令和8年7月18日(土)午前9時から『実践連続研修会 第1回「動き出しは本人から」~全職員で取り組む介護力向上~介護実践スペシャリスト(上級編)研修会』と題し、㈱Start movement 代表取締役 大堀具視氏をお迎えし、ご登壇いただきました。
| 大堀講師 |
今回は特別養護老人ホーム ふれ愛の館しおん様の施設にて開催いたしました。
研修は、まずカンファレンスシートをもとにご利用者の状況や生活歴、現在の状態を確認することから始まり、その後、フロアーへラウンドを行いました。今回は3名のご利用者に対し、上級者3名が実践を行いました。

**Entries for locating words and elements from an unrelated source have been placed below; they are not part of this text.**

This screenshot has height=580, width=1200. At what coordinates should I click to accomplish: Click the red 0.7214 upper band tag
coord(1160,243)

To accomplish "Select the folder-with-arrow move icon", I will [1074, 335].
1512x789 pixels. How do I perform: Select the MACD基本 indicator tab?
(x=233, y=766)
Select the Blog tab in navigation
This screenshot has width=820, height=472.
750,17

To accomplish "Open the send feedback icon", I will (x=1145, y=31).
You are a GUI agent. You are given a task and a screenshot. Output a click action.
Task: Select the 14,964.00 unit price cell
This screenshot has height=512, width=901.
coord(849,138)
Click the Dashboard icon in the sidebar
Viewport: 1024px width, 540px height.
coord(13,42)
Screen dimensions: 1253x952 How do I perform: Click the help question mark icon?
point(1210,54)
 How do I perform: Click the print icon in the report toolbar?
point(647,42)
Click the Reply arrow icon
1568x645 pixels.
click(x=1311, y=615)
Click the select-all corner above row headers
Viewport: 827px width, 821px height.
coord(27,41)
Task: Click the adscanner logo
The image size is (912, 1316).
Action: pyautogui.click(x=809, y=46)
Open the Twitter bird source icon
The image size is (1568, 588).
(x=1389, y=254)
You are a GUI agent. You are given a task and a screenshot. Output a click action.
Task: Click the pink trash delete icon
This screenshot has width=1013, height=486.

ラウンドでは、「伺うこと」を大切にしながら、コミュニケーションを通して短時間で信頼関係を築き、「動き出し」の連動を構築していきます。
見学者も多く、ご利用者の中には「何をするの?」「どうして?」と警戒され、お部屋へ戻ることをためらわれる方もいらっしゃいました。一方で、とても協力的にご自身で車椅子を足漕ぎしてくださる方もおられ、それぞれの反応に応じた関わりが必要となりました。
上級者の皆さんは、初めて関わるご利用者に対しても、これまで学んできた知識や技術を生かしながら、一人ひとりに寄り添った実践を行っていました。
実践後は、ラウンドの様子を撮影した動画を参加者全員で視聴し、振り返りを実施しました。実践施設の職員からは、「普段とは違うご利用者の一面を見ることができ、新鮮でした」との感想も聞かれました。
また、最後には先生による実技指導を受け、参加者同士でロールプレイを行いながら技術を深めました。今回学んだ内容を、それぞれの施設でどのように実践へ落とし込み、職員全体へ広げていくかが今後の大きな課題と感じました。
今回の研修を通して、「伺う」という姿勢の大切さと、実践を振り返ることで学びを深めることの重要性を改めて実感することができました。今後も、ご利用者一人ひとりの尊厳を大切にしたケアの実践につなげていただきたいです。次回は9月。特養ジュネスで行います。